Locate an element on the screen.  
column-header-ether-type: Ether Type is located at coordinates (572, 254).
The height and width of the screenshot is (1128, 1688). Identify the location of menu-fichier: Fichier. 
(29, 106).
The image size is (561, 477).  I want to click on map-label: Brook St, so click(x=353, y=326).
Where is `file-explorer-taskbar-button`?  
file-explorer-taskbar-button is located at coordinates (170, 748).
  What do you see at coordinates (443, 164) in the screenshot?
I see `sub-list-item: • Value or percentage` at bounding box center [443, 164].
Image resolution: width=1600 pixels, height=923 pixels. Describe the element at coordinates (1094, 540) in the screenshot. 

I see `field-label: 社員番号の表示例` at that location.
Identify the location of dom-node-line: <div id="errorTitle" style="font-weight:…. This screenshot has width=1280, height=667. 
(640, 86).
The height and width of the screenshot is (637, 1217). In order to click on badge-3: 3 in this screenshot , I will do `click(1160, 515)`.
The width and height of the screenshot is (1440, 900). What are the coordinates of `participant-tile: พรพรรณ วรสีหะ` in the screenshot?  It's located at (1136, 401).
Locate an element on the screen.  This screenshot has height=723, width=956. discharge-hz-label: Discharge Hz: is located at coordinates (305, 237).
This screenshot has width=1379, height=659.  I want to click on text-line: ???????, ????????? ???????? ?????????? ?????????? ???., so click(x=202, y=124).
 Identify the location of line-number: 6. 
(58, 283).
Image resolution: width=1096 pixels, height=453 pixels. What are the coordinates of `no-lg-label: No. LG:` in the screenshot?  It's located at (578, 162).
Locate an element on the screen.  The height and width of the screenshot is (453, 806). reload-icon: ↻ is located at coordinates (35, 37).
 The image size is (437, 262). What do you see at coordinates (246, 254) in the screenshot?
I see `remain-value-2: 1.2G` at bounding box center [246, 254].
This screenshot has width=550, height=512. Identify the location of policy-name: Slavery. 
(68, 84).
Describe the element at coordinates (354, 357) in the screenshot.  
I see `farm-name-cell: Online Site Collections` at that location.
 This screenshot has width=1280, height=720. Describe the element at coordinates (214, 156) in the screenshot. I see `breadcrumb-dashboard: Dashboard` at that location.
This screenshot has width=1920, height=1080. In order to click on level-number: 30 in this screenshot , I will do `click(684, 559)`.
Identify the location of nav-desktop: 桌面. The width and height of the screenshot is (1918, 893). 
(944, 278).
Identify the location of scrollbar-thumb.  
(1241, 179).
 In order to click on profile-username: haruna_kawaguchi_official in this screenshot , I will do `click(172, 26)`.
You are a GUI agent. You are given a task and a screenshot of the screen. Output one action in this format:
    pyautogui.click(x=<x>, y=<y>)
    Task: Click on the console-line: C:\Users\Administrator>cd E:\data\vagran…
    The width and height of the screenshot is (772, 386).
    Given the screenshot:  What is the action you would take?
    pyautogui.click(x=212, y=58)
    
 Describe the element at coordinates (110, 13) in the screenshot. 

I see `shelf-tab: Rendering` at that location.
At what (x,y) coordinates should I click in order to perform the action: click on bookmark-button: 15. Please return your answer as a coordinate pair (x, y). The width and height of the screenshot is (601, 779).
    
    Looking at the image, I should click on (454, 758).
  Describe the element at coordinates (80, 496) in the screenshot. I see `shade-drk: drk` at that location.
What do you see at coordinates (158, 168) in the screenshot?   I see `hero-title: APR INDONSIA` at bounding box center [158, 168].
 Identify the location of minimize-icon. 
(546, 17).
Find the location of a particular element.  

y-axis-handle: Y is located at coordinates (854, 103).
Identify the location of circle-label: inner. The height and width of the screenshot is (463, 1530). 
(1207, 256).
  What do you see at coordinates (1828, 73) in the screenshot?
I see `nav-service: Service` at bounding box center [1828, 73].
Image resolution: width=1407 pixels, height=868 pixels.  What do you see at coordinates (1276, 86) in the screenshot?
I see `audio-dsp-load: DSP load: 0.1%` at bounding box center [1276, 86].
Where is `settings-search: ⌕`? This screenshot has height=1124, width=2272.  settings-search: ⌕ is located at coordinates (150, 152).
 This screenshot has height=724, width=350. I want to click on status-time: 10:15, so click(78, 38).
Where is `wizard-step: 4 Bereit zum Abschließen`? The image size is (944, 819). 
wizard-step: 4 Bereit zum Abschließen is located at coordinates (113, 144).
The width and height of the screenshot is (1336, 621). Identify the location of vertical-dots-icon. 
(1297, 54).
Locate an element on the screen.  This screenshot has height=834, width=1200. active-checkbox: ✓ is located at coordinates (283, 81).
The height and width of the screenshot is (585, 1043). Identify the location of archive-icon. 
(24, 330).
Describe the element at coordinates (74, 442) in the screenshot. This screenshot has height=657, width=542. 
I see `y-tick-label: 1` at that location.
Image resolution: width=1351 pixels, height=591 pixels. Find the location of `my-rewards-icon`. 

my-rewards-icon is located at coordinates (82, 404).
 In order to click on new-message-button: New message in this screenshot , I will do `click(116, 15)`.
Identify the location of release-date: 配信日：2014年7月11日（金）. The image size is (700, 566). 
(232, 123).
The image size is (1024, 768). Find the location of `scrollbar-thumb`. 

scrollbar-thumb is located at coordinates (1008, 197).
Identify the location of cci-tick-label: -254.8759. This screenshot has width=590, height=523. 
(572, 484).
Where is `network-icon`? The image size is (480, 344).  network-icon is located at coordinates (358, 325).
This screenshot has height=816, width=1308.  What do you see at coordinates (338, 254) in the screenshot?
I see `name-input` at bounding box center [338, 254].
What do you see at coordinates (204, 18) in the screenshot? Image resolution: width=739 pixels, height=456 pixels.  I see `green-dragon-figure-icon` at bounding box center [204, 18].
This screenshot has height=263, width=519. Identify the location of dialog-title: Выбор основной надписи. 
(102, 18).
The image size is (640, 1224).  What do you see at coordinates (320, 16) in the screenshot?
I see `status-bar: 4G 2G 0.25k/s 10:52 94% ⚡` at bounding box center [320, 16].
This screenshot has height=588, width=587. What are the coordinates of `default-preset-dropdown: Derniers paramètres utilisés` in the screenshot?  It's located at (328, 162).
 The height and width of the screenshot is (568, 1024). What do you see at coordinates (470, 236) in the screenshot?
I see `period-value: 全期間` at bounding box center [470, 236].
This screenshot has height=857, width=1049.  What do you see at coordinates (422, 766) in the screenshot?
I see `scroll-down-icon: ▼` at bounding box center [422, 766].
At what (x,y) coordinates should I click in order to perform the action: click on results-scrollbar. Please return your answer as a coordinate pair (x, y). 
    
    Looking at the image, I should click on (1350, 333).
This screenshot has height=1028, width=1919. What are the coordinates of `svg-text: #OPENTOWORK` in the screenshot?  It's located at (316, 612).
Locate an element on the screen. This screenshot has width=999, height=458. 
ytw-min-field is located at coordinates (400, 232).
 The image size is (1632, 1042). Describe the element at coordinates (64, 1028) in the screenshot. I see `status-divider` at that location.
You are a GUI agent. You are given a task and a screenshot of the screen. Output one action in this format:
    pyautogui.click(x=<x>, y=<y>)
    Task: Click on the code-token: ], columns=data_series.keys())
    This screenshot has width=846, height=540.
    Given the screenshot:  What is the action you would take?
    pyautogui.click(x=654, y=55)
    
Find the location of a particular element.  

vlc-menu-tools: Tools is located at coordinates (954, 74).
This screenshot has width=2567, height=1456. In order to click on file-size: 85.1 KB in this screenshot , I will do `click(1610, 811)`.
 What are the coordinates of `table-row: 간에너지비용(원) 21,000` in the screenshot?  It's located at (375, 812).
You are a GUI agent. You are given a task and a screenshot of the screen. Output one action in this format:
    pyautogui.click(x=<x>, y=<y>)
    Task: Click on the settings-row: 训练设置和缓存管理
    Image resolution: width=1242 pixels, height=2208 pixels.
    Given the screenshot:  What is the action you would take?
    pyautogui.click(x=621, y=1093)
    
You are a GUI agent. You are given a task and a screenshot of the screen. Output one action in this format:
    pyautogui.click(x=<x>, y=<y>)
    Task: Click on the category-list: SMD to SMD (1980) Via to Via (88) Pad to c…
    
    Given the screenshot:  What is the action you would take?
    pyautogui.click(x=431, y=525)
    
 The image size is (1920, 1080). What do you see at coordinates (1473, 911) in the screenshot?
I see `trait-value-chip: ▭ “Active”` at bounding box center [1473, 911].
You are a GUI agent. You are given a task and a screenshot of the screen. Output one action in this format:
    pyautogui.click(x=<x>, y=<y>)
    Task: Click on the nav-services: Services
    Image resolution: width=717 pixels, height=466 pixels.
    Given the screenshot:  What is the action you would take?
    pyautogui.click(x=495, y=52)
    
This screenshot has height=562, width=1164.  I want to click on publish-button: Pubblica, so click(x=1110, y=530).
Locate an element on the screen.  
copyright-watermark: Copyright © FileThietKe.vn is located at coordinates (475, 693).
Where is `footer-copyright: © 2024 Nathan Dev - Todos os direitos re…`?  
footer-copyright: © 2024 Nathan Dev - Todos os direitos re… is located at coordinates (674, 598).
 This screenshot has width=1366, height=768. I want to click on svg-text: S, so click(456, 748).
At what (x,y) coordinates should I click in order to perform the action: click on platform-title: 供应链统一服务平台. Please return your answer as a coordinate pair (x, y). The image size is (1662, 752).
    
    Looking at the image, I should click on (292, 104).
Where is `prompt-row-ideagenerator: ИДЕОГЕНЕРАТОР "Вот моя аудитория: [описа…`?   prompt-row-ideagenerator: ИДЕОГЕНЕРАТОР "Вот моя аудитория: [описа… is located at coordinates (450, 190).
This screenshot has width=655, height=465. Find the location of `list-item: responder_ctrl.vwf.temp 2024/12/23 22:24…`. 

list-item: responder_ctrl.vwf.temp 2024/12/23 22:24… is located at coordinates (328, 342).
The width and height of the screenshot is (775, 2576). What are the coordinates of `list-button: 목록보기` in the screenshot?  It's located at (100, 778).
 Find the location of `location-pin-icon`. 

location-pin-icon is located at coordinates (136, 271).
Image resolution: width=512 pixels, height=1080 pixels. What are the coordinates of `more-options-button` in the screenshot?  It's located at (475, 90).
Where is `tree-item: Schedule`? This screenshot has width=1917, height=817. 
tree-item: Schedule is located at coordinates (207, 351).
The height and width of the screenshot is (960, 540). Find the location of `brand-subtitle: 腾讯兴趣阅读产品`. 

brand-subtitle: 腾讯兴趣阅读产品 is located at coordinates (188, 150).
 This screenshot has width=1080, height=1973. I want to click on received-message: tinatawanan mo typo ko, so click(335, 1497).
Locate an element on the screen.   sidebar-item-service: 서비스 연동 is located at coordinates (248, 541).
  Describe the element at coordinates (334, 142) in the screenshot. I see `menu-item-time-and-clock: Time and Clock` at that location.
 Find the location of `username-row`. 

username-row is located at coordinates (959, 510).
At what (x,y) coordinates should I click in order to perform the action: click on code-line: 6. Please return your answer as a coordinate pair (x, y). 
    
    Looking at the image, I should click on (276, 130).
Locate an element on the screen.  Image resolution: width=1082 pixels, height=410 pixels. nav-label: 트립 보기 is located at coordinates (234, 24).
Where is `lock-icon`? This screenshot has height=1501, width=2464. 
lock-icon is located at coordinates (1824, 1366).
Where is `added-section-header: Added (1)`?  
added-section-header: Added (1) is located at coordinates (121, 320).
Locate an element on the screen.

────────────────

About this task :: Please return the entries above word for word, everything from the line containing "The image size is (1024, 768)." down to the line containing "center [320, 16].", with both of those lines included.

Your solution ::
The image size is (1024, 768). Find the location of `scrollbar-thumb`. 

scrollbar-thumb is located at coordinates (1008, 197).
Identify the location of cci-tick-label: -254.8759. This screenshot has width=590, height=523. 
(572, 484).
Where is `network-icon`? The image size is (480, 344).  network-icon is located at coordinates (358, 325).
This screenshot has height=816, width=1308.  What do you see at coordinates (338, 254) in the screenshot?
I see `name-input` at bounding box center [338, 254].
What do you see at coordinates (204, 18) in the screenshot? Image resolution: width=739 pixels, height=456 pixels.  I see `green-dragon-figure-icon` at bounding box center [204, 18].
This screenshot has height=263, width=519. Identify the location of dialog-title: Выбор основной надписи. 
(102, 18).
The image size is (640, 1224).  What do you see at coordinates (320, 16) in the screenshot?
I see `status-bar: 4G 2G 0.25k/s 10:52 94% ⚡` at bounding box center [320, 16].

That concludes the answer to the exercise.